Lastly, you could also interact with your customers by conducting periodic customer focus groups to understand how your customers use your site and perceive your business. This is usually is a more expensive option.
4. Foster a Culture of Serving Customers
Customer service requires knowledge of all aspects of your business and a passion for serving customers. This means that the customer service team should be trained before introducing new products or making any policy changes. It is embarrassing for the business to transfer a customer from one representative to the next because the former does not know the answer.
While training is essential, the differentiator is having the culture and the passion to serve customers. There will be instances when customer service personnel do not know the answer or cannot resolve a customer’s problem. But the passion to keep the customer happy will make them think creatively and provide help. If you can make customers feel valued while they are dealing with a problem, you have almost guaranteed their return business. It is not easy to build this culture and requires several factors to be aligned, such as the right environment to work, the right hiring process, focus on customer satisfaction, and critically reviewing the root cause of every negative comment or mistake. This culture needs to extend across the entire business, not just the customer service team.
5. Don’t Ignore Analytics
A customer service team needs to generate reports that track metrics, such as (a) products with excessive returns, (b) customers with most calls and emails, (c) average time taken to resolve a customer’s problem, and (d) representatives with the best rate of problem resolution. These metrics will help the team refine their existing processes and serve the customers better. For example, to provide customers with an accurate wait time when they call, review these metrics periodically.
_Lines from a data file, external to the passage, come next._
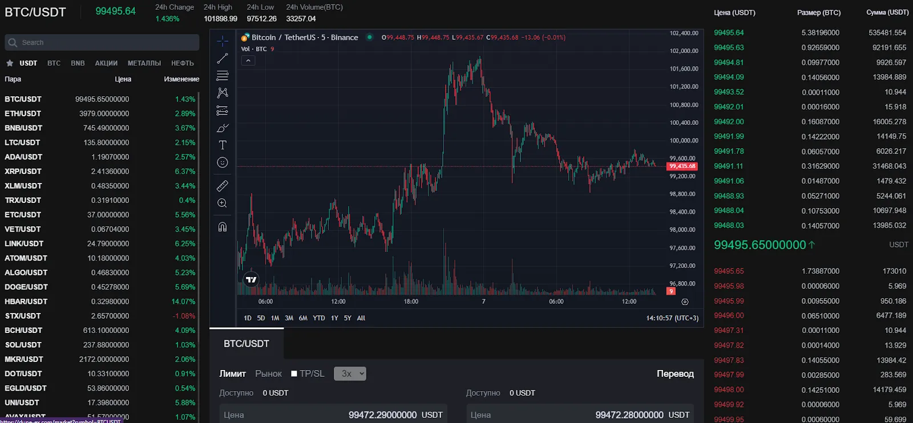The width and height of the screenshot is (913, 423).
Task: Open chart settings gear on time axis
Action: pos(685,302)
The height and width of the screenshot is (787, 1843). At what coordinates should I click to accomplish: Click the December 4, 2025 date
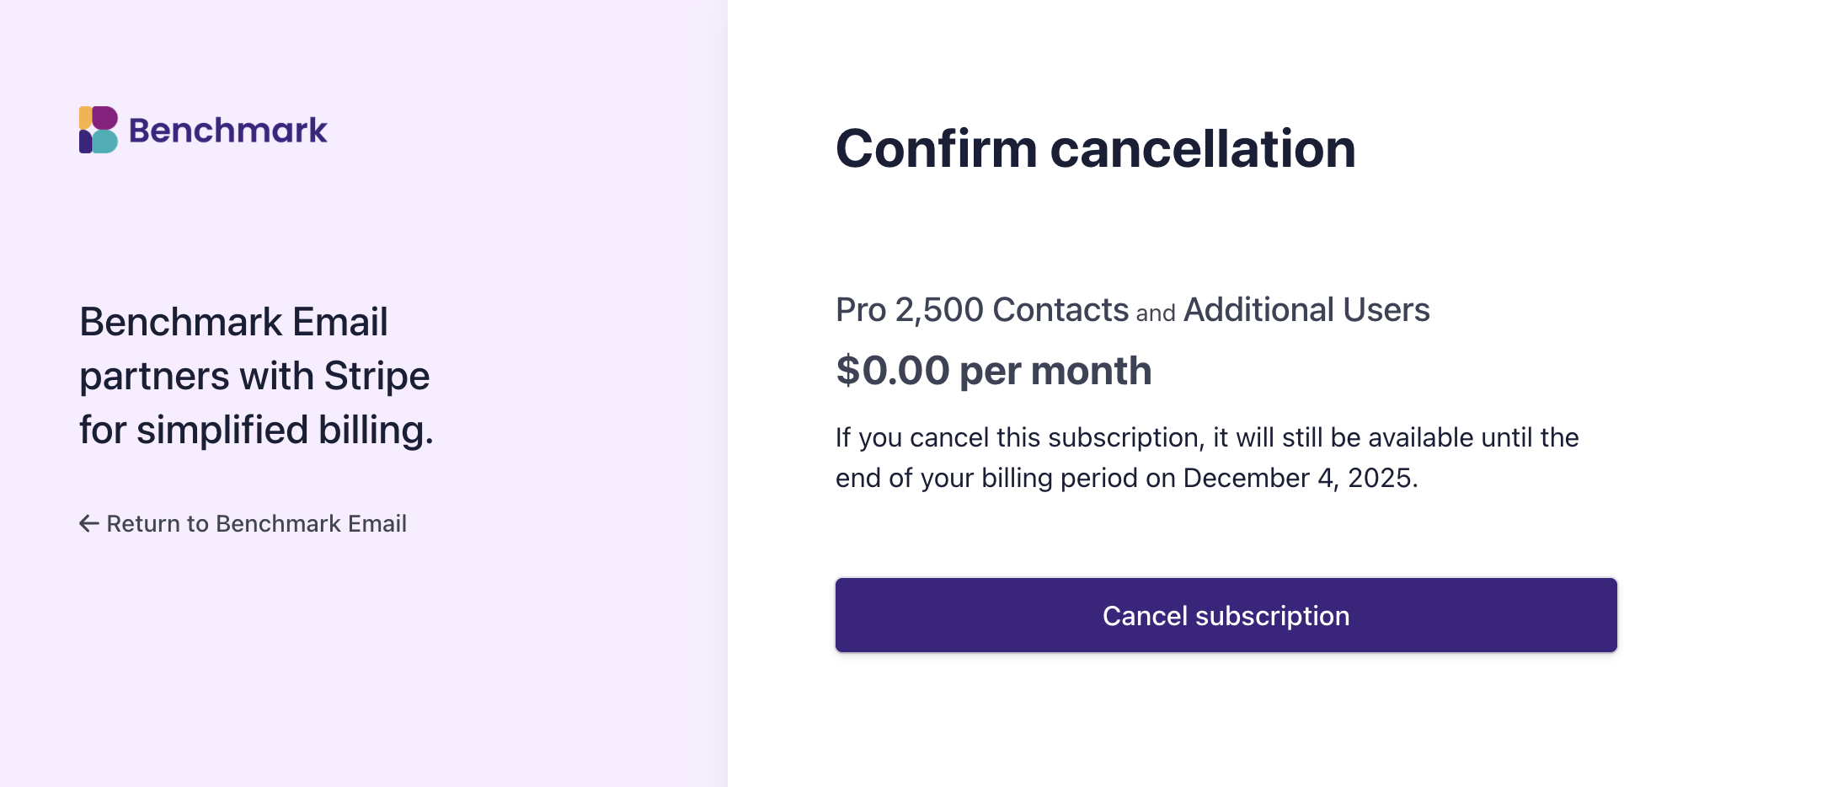1298,479
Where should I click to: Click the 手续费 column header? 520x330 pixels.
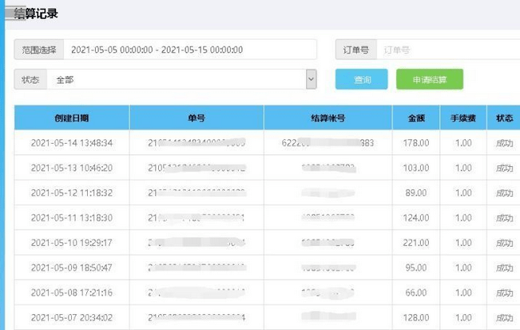(x=463, y=118)
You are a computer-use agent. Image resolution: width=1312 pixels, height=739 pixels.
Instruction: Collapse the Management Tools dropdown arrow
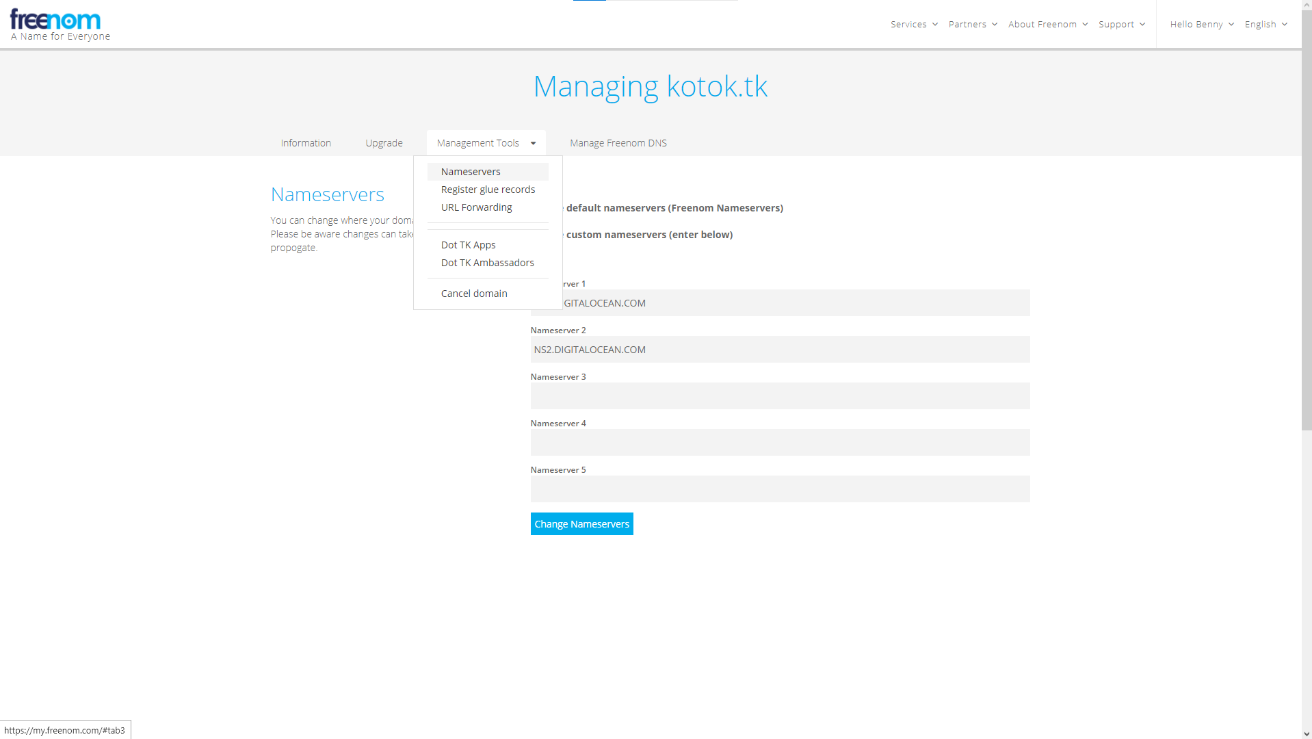(533, 143)
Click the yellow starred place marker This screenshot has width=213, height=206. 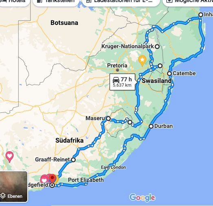tap(142, 60)
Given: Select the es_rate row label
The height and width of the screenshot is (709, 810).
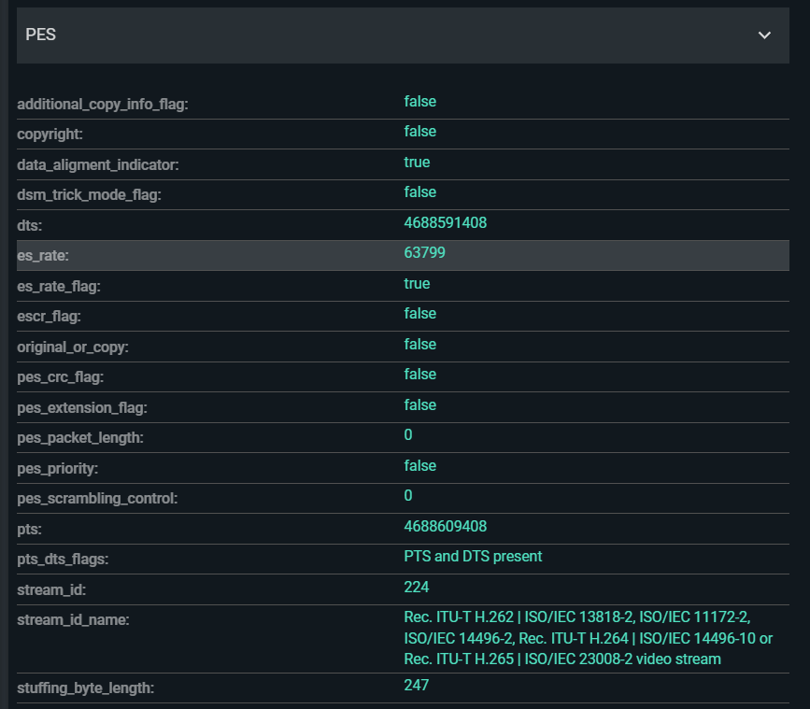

If the wait times are becoming longer, then either add more team members or reduce call volume by improving self-service features. Without analytics, it is difficult to determine a proper investment of time and money.
Also, customer service analytics should provide a comprehensive view of all customer interactions. For example, assume a customer calls with a question. If the representative knows that this person has been a customer for several years, yesterday he browsed three products that are related to his question and he calls customer service very rarely, the representative will be able to better serve the customer. The representative can offer guidance around selecting the best of the three products. The representative knows that he is talking to a returning customer and can offer a loyalty discount. The representative can also share, for example, that the company is going to introduce an upgrade within three weeks and if the customer can wait, that upgrade would be the best value for money. This interaction will make the customer feel appreciated. Making all these pieces come together as part of a single customer dashboard requires integration between different parts of your business and the ability for the customer service representative to quickly process all the information.